[Collected data]
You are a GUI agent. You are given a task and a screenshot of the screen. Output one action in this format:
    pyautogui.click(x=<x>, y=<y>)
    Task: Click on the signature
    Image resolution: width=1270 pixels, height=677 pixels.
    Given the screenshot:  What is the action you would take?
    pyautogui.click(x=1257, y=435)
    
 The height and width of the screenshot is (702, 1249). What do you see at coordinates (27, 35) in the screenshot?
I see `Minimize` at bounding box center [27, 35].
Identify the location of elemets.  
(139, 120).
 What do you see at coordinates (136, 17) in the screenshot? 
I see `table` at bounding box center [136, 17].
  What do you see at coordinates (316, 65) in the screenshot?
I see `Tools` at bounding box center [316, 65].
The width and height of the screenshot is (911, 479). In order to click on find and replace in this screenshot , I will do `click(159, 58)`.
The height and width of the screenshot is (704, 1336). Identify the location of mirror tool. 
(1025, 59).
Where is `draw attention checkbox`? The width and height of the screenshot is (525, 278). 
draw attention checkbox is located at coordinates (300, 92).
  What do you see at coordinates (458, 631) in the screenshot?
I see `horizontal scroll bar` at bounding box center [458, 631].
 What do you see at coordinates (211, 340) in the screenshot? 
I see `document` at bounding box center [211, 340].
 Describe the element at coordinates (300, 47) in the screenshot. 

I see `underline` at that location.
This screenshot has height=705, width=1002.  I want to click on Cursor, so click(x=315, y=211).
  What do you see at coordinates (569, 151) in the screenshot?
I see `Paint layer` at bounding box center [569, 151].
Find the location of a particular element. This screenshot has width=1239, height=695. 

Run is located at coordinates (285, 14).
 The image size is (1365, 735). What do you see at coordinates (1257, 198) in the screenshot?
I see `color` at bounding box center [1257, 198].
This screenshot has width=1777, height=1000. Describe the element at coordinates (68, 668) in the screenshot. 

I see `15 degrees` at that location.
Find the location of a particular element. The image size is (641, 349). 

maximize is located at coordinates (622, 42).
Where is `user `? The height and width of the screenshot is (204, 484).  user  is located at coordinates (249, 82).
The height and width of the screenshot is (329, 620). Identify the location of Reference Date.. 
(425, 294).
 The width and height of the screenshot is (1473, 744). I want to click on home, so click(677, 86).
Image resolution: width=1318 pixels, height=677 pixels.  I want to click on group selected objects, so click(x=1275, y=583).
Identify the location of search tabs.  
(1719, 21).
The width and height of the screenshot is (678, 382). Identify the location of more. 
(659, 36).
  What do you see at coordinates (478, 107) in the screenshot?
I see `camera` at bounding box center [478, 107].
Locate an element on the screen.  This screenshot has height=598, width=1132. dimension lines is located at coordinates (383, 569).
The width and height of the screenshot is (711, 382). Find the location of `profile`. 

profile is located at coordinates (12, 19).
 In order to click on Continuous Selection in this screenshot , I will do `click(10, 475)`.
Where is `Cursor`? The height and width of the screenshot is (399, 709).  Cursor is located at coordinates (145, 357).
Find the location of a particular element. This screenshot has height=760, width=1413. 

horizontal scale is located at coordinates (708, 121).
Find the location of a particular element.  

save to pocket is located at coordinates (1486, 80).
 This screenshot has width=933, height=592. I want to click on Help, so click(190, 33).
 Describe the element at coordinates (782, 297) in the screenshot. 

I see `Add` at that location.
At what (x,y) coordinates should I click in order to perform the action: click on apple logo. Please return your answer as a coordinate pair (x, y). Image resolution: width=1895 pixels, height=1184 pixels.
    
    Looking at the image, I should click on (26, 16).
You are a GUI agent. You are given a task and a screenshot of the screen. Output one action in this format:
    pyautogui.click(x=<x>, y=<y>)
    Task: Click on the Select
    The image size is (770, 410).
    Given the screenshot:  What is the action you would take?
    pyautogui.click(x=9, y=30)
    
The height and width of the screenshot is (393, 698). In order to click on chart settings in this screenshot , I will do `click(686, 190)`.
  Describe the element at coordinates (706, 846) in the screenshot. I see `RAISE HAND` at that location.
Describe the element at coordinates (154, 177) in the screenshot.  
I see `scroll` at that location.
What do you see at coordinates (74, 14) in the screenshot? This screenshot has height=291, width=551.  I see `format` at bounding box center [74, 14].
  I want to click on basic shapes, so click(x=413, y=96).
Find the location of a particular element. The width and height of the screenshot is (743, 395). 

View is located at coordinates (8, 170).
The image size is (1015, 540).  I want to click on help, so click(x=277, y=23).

### Objective
Copy out the listing above in full, keeping every line unchanged.

### Response for this exercise
You are a GUI agent. You are given a task and a screenshot of the screen. Output one action in this format:
    pyautogui.click(x=<x>, y=<y>)
    Task: Click on the signature
    Image resolution: width=1270 pixels, height=677 pixels.
    Given the screenshot:  What is the action you would take?
    pyautogui.click(x=1257, y=435)
    
 The height and width of the screenshot is (702, 1249). What do you see at coordinates (27, 35) in the screenshot?
I see `Minimize` at bounding box center [27, 35].
Identify the location of elemets.  
(139, 120).
 What do you see at coordinates (136, 17) in the screenshot? 
I see `table` at bounding box center [136, 17].
  What do you see at coordinates (316, 65) in the screenshot?
I see `Tools` at bounding box center [316, 65].
The width and height of the screenshot is (911, 479). In order to click on find and replace in this screenshot , I will do `click(159, 58)`.
The height and width of the screenshot is (704, 1336). Identify the location of mirror tool. 
(1025, 59).
Where is `draw attention checkbox`? The width and height of the screenshot is (525, 278). 
draw attention checkbox is located at coordinates (300, 92).
  What do you see at coordinates (458, 631) in the screenshot?
I see `horizontal scroll bar` at bounding box center [458, 631].
 What do you see at coordinates (211, 340) in the screenshot? 
I see `document` at bounding box center [211, 340].
 Describe the element at coordinates (300, 47) in the screenshot. 

I see `underline` at that location.
This screenshot has height=705, width=1002.  I want to click on Cursor, so click(x=315, y=211).
  What do you see at coordinates (569, 151) in the screenshot?
I see `Paint layer` at bounding box center [569, 151].
Find the location of a particular element. This screenshot has width=1239, height=695. 

Run is located at coordinates (285, 14).
 The image size is (1365, 735). What do you see at coordinates (1257, 198) in the screenshot?
I see `color` at bounding box center [1257, 198].
This screenshot has width=1777, height=1000. Describe the element at coordinates (68, 668) in the screenshot. 

I see `15 degrees` at that location.
Find the location of a particular element. The image size is (641, 349). 

maximize is located at coordinates (622, 42).
Where is `user `? The height and width of the screenshot is (204, 484).  user  is located at coordinates (249, 82).
The height and width of the screenshot is (329, 620). Identify the location of Reference Date.. 
(425, 294).
 The width and height of the screenshot is (1473, 744). I want to click on home, so click(677, 86).
Image resolution: width=1318 pixels, height=677 pixels.  I want to click on group selected objects, so click(x=1275, y=583).
Identify the location of search tabs.  
(1719, 21).
The width and height of the screenshot is (678, 382). Identify the location of more. 
(659, 36).
  What do you see at coordinates (478, 107) in the screenshot?
I see `camera` at bounding box center [478, 107].
Locate an element on the screen.  This screenshot has height=598, width=1132. dimension lines is located at coordinates (383, 569).
The width and height of the screenshot is (711, 382). Find the location of `profile`. 

profile is located at coordinates (12, 19).
 In order to click on Continuous Selection in this screenshot , I will do `click(10, 475)`.
Where is `Cursor`? The height and width of the screenshot is (399, 709).  Cursor is located at coordinates (145, 357).
Find the location of a particular element. This screenshot has height=760, width=1413. 

horizontal scale is located at coordinates (708, 121).
Find the location of a particular element.  

save to pocket is located at coordinates (1486, 80).
 This screenshot has width=933, height=592. I want to click on Help, so click(190, 33).
 Describe the element at coordinates (782, 297) in the screenshot. 

I see `Add` at that location.
At what (x,y) coordinates should I click in order to perform the action: click on apple logo. Please return your answer as a coordinate pair (x, y). Image resolution: width=1895 pixels, height=1184 pixels.
    
    Looking at the image, I should click on (26, 16).
You are a GUI agent. You are given a task and a screenshot of the screen. Output one action in this format:
    pyautogui.click(x=<x>, y=<y>)
    Task: Click on the Select
    The image size is (770, 410).
    Given the screenshot:  What is the action you would take?
    pyautogui.click(x=9, y=30)
    
The height and width of the screenshot is (393, 698). In order to click on chart settings in this screenshot , I will do `click(686, 190)`.
  Describe the element at coordinates (706, 846) in the screenshot. I see `RAISE HAND` at that location.
Describe the element at coordinates (154, 177) in the screenshot.  
I see `scroll` at that location.
What do you see at coordinates (74, 14) in the screenshot? This screenshot has height=291, width=551.  I see `format` at bounding box center [74, 14].
  I want to click on basic shapes, so click(x=413, y=96).
Find the location of a particular element. The width and height of the screenshot is (743, 395). 

View is located at coordinates (8, 170).
The image size is (1015, 540).  I want to click on help, so click(x=277, y=23).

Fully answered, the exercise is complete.